Chris Kinloch (born 17 December 1988) is a Scotland 7s international rugby union player.

Rugby Union career

Amateur career

He played for Edinburgh Academicals when called up by Scotland for the Under 19 World Championship in 2007.

In the 2008-09 season, he was drafted to Edinburgh Academicals in the pro-player draft of that season.

The following season he was drafted instead to Currie. While with Currie, he won with team the Scottish Premiership in that 2009-10 season.

That same season he also played for Gael Force.

From 2010-13 he played for Loughborough Students.

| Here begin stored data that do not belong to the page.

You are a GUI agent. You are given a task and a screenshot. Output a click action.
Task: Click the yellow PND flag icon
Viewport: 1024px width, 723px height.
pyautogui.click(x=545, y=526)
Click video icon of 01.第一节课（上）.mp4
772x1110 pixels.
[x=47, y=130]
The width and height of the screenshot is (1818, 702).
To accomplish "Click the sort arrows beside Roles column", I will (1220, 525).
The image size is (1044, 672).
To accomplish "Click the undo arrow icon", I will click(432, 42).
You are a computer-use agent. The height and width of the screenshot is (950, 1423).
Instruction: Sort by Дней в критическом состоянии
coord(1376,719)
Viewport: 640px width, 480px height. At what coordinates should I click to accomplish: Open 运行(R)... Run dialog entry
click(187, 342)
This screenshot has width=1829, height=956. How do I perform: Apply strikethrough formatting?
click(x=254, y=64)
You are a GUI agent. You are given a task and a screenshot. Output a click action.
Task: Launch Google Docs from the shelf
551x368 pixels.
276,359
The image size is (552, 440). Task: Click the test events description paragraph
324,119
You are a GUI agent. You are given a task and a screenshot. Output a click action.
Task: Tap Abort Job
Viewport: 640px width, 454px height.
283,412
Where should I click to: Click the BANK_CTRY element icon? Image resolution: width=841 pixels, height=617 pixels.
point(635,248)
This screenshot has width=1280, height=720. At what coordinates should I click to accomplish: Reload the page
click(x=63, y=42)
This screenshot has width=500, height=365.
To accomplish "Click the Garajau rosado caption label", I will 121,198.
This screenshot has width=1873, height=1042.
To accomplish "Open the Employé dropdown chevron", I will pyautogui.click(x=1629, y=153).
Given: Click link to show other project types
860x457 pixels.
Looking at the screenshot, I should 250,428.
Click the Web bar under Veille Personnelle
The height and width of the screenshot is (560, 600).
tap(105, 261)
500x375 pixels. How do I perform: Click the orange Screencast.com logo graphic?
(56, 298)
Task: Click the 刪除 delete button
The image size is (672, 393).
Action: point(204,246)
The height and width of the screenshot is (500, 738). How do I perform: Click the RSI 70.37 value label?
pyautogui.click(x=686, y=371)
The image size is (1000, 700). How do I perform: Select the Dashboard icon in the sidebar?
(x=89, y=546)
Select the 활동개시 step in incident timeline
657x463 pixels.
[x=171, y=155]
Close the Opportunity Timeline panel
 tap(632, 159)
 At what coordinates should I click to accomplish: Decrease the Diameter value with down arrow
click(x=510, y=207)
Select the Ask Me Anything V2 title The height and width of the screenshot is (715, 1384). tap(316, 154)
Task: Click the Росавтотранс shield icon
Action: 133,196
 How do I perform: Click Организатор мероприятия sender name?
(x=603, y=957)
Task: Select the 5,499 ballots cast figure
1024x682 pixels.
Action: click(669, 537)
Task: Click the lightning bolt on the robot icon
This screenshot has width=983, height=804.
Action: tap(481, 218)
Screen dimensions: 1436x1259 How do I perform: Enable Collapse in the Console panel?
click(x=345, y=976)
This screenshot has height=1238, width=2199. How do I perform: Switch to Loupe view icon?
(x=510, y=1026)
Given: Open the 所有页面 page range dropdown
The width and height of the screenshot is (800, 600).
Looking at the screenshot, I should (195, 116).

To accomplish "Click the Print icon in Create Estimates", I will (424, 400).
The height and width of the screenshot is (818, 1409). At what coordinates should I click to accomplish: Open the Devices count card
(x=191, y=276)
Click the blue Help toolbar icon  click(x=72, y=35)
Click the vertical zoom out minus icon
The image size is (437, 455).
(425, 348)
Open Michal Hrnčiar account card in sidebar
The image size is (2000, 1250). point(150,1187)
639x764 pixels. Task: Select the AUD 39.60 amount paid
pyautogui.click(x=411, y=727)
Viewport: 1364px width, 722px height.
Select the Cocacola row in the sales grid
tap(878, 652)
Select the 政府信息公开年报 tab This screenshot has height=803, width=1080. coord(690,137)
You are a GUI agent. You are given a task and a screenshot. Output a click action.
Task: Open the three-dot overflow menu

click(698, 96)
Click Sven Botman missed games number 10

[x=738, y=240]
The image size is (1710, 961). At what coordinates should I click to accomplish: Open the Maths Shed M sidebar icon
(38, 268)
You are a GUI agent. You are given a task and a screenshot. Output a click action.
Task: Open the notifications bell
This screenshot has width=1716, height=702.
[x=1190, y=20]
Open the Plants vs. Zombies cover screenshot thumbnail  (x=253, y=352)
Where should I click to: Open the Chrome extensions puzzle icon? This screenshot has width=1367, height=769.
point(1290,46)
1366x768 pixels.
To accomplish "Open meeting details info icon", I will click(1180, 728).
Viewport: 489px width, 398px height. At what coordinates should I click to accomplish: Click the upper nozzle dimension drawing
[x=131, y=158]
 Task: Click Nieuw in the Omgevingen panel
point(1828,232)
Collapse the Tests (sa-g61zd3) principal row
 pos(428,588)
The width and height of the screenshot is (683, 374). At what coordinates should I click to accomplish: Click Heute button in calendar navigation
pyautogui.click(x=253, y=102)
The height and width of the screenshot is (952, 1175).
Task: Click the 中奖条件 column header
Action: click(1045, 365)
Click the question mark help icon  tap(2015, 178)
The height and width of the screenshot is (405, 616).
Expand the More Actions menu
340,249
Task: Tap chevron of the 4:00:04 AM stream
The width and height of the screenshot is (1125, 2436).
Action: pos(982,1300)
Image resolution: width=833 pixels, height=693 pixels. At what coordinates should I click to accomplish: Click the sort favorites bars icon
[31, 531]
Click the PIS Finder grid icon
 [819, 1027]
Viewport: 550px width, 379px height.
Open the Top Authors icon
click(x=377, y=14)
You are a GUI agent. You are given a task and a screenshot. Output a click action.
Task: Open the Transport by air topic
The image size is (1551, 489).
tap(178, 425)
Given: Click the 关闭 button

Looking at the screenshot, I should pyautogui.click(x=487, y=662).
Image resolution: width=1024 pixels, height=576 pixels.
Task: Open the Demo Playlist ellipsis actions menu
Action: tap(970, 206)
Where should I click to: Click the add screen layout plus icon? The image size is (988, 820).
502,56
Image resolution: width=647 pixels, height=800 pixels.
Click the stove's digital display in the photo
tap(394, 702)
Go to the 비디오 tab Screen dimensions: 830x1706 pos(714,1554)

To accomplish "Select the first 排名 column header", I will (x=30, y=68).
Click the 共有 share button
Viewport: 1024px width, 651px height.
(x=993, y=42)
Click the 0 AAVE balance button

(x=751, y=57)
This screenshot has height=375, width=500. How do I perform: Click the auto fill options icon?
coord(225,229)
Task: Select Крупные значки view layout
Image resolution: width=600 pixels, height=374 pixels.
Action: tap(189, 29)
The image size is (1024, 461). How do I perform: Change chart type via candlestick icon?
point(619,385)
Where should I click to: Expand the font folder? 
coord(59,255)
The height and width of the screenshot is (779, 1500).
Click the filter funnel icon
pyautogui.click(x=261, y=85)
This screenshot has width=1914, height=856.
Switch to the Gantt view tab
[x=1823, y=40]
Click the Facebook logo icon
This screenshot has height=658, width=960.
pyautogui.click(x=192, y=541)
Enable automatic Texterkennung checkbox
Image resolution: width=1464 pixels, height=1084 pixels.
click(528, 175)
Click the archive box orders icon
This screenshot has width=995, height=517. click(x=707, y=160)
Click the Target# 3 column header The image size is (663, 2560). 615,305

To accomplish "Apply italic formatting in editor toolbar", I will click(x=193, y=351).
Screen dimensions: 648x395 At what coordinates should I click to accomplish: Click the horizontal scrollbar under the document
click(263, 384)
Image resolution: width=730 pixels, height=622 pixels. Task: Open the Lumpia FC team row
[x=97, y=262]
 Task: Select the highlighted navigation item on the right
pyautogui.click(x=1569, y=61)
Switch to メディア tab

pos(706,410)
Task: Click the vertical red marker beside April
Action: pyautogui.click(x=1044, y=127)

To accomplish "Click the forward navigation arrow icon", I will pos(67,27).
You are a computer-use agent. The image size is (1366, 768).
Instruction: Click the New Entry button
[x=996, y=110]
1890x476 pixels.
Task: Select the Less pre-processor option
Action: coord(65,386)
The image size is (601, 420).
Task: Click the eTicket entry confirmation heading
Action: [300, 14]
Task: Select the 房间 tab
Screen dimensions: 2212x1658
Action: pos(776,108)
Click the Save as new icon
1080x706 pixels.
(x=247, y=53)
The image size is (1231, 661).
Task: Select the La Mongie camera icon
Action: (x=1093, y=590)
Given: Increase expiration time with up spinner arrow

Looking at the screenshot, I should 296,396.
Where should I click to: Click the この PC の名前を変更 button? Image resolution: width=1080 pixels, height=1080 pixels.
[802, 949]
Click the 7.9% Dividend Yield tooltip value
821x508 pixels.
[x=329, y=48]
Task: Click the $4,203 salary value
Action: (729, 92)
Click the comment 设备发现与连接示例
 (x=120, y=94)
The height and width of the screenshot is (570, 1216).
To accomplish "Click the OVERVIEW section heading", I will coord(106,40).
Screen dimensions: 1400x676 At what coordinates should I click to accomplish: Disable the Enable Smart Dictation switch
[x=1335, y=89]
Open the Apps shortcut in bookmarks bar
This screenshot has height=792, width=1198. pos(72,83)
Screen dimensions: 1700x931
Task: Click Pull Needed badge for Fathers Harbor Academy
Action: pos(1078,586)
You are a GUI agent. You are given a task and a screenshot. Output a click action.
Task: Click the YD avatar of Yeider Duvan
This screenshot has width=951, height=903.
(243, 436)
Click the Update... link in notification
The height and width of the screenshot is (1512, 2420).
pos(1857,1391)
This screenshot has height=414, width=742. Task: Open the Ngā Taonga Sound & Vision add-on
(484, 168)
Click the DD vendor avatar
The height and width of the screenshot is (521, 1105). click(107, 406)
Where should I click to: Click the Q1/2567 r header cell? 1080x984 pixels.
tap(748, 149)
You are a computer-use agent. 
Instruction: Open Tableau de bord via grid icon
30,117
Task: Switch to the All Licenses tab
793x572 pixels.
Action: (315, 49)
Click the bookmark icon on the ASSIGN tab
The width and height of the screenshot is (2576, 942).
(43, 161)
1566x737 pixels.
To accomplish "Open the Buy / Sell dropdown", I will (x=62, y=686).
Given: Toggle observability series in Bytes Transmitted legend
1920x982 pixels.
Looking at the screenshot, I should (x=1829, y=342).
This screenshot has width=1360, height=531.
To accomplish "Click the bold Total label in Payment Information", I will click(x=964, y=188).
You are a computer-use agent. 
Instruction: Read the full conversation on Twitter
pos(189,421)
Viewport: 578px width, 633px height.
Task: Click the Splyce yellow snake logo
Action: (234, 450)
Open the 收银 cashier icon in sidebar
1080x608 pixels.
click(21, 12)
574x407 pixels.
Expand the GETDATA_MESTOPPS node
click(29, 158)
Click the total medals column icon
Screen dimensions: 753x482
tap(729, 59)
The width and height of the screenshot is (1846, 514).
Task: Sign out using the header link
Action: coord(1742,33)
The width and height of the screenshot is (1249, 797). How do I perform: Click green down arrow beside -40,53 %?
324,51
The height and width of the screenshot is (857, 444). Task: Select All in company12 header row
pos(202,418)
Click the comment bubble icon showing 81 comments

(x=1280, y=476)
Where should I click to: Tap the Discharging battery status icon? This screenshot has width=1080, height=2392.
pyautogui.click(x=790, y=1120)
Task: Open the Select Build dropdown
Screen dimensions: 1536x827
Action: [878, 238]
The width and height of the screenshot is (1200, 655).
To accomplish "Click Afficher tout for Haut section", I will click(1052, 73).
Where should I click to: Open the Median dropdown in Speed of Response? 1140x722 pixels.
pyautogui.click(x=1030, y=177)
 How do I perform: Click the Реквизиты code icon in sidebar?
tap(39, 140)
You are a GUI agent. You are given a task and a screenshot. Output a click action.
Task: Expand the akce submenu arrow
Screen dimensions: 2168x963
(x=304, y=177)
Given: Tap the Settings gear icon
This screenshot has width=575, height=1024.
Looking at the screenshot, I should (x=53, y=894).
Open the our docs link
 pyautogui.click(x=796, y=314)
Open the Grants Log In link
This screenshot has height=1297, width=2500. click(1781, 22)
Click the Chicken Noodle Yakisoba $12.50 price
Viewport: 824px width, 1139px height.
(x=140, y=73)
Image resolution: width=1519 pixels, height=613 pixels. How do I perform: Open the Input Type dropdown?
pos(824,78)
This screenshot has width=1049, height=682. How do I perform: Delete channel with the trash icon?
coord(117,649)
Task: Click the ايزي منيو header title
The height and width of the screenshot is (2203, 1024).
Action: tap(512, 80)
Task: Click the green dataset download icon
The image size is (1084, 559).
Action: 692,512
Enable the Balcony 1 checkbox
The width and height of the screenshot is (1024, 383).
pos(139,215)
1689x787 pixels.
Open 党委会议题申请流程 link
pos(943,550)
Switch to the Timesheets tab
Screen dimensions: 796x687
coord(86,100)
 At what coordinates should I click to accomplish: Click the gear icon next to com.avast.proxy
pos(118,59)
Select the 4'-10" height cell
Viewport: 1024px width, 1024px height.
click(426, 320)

Provincial and professional career

He played for Edinburgh District U18s.

He signed for Glasgow Warriors in 2008 after impressing in the friendly Warriors Challenge Vaquerin tournament. He made his Warriors competitive debut against Ulster at Stadium on 7 March 2009. He is Warrior No. 170.

He signed for Ealing Trailfinders in 2013.

International career

Kinloch was capped at Scotland U18 and Scotland U19 grades.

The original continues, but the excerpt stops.